| Parts of the exercise |
1. Return the stretch of the Star Sand review from "Having just finished" through "in the 2000’s.", copying it word for word.
2. List every kind of book that the Star Sand review says Roger Pulvers has published.
3. Continue the Star Sand review from the point where it stops.

My rating: 3 of 5 stars
From his author page, we read: “Roger Pulvers is an author, playwright, theater director, and translator. He has published more than forty-five books in English and Japanese, including novels, essays, plays, and poetry. He also translates works from Japanese, Russian, and Polish.”
With a résumé like that, you would expect some good work, or at least fair writing. But reading Star Sand is like going through something that was written by a real novice. I did not know the author’s credentials as I was reading his book; I found it at the end on the “about the author” section.
Having just finished Dickens’ Nicholas Nickleby before reading this book, I was glad for the change of pace. The story isn’t long and doesn’t have Dickens’ irritating knack for going on and on. Star Sand is told in three parts: the first during WW2; the second, which is very short, in the 1950’s; and the last section in the 2000’s.
The WW2 part is told through a diary of a sixteen-year-old Japanese American girl who is helping two deserters, one Japanese and the other American. This was getting to the point of being boring due to its repetitious nature of her activities, but thankfully, that is when the section came to an end. The two deserters hole up in a cave on a small island that was far enough removed from the war for it to be a safe haven, though the men could not venture far from the cave for fear of being caught and executed. The girl is there for the relative safety of the place as well.

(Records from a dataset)
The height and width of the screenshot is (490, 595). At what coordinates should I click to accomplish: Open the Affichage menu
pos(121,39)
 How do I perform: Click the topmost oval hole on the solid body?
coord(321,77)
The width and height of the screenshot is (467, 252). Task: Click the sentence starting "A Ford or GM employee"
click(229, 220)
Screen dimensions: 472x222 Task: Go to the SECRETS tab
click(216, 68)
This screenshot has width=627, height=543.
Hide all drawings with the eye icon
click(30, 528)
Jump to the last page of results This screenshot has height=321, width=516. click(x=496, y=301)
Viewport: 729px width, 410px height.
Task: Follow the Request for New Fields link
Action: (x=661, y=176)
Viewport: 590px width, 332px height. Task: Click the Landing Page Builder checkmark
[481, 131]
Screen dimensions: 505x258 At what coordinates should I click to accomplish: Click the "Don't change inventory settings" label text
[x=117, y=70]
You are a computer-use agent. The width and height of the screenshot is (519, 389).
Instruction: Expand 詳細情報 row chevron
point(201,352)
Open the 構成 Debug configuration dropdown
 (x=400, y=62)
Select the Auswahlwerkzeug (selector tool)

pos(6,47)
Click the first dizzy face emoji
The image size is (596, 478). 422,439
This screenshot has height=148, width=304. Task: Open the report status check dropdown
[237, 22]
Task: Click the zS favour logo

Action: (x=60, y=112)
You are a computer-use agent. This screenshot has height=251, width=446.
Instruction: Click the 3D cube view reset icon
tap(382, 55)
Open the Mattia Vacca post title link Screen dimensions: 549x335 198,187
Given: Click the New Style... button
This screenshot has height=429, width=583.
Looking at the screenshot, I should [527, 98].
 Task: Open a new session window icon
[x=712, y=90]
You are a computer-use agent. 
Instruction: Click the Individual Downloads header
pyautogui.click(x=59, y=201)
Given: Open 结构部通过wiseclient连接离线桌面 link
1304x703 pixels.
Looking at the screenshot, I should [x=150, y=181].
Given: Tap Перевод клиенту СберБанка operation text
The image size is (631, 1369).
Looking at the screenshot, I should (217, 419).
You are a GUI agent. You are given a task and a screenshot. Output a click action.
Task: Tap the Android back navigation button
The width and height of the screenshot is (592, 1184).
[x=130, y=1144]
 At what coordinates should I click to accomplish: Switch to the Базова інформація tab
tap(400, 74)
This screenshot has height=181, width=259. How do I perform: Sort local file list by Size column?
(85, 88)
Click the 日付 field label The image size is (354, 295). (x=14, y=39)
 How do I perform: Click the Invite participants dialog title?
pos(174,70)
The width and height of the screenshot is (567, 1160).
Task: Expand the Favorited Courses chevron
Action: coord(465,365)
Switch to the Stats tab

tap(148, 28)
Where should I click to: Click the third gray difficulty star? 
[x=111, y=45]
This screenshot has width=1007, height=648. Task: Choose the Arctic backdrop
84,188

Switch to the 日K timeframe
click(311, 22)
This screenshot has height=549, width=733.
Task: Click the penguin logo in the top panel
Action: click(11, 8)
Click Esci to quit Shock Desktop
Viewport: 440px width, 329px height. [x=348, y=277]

| Responses in order |
1.
Having just finished Dickens’ Nicholas Nickleby before reading this book, I was glad for the change of pace. The story isn’t long and doesn’t have Dickens’ irritating knack for going on and on. Star Sand is told in three parts: the first during WW2; the second, which is very short, in the 1950’s; and the last section in the 2000’s.

2. novels, essays, plays, poetry

3.
The story does a pretty good job of showing the absurdity of war, the hating and killing of other humans just because they live on the other side of a line at the orders from some person who says you should. The girl being Japanese American serves well as a symbol of the fact that we are, after all, humans on the planet earth, not just residents of one particular country. I realize most people don’t take a larger world view of things and prefer to look at themselves and others through the lens of nationalism. But there are those that feel like Albert Einstein, who said, “Nationalism is an infantile disease. It is the measles of mankind.” And during war, mankind’s measles comes on at its worst.
I wish Roger Pulvers would have written a more powerful short story, but his ineptitude leaves us with only a fair one that lacks suspense and, most of all, emotion. I give it three stars because he attempted a worthy subject in what could have been an interesting way and because he kept it short.